The programme on this CD is very similar to that on Volume 5: Four Præludia, several Chorale Preludes, a Magnificat on the first tone, a Canzona, a Canzonetta, a 5-movement Partita and a Toccata. It is an attractive programme and would make as good an introduction as any to the organ music of Buxtehude. If you are as yet unfamiliar with this music, I urge you to buy this or one of the earlier CDs in the series. As Don Satz writes in hisreview of Volume 4 , “Buxtehude’s organ music is one of the glories of the Baroque period. Readers not familiar with this body of works are advised to investigate and reap the tremendous rewards.” Of the works on this recording I have been able to find only the Canzonetta in a (track 8)online. (The opening bars of this online edition do not quite match what Julia Brown plays.)
Of course, it helps to know the original Lutheran chorales on which the Chorale Preludes are based, as also in the case of Bach’s works of this type: the original hearers would, of course, have been as familiar with the tunes of these chorales as congregations were in the more recent past with the Missa de Angelis. It doesn’t matter that we modern listeners are most unlikely to be familiar with these Chorales, but it does mean that we are likely to appreciate the free-form works more fully.

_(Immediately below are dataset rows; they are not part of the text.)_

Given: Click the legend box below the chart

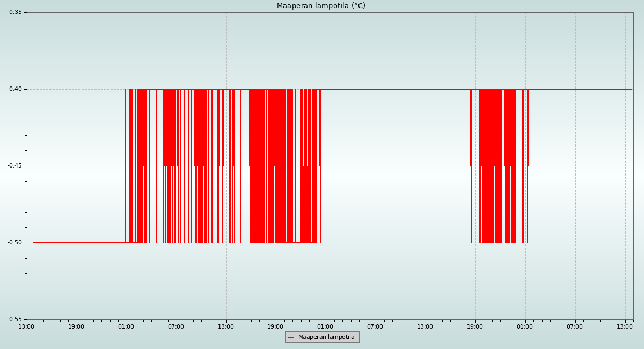Looking at the screenshot, I should (322, 337).
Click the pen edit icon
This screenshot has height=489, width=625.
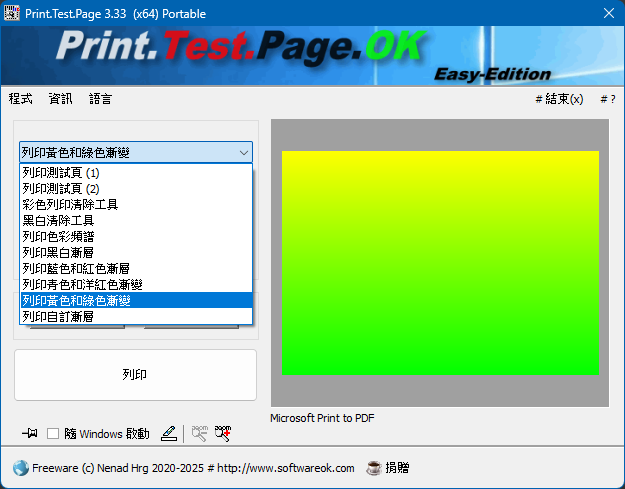[169, 433]
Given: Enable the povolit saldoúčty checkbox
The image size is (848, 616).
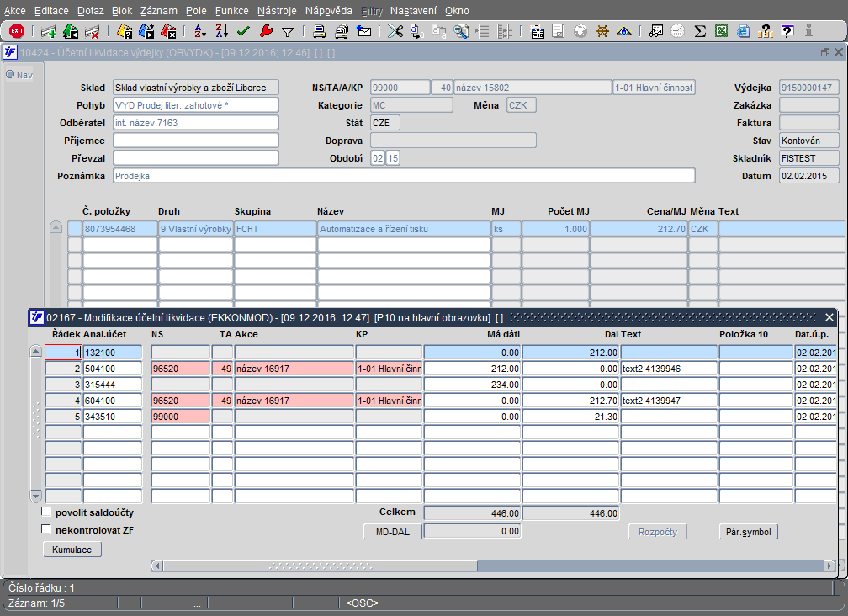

Perhaps that is why the Præludia and the other free-form works come over more effectively on this recording – or perhaps it is because these works were to be influential on the next generation of organ composers, including Bach. The fugal sections of the Præludia make them effectively Preludes and Fugues which Bach might have been proud to have written. Bach certainly learned from his visit to Lübeck: when he returned to Arnstadt, the council chided him not only for neglect of duty but more importantly for introducing various strange embellishments and alien notes – “viele wunderliche variationes und viele frembde Thone” – into the hymns. Appropriately, one of Buxtehude’s Præludia opens the CD and another closes it. Both approach the quality of Bach’s best music and both are well performed.
Whereas we can appreciate the quality of composition and the virtuosity of the playing for their own sakes in the free-form pieces, part of the game in writing Chorale Preludes was (almost) to hide the tune so that it was just recognisable if the listeners searched for it. Some recordings of Bach’s Chorale Preludes include the chorale tunes themselves so that the modern listener may recognise them. That does not happen here. The programming of two variations on Nun lob, mein Seel, den Herrn, however, one longer and more elaborate than the other, does give the modern listener the opportunity to compare two treatments of the same chorale melody.
Other ongoing series of Buxtehude’s music currently vie for our attention. Perhaps Naxos’s own reissue of some of his choral works on 8.557251, enthusiastically recommended by my colleaguesGlyn Pursglove and Marsk Sealey in April 2007, should take pride of place, closely followed by another Naxos CD of his choral music on 8.557041, recommended byJohn France in 2004.
Don’t overlook what this new Naxos CD has to offer, not least the notes from Keith Anderson, as informative as ever: as accessible to the novice as to the expert.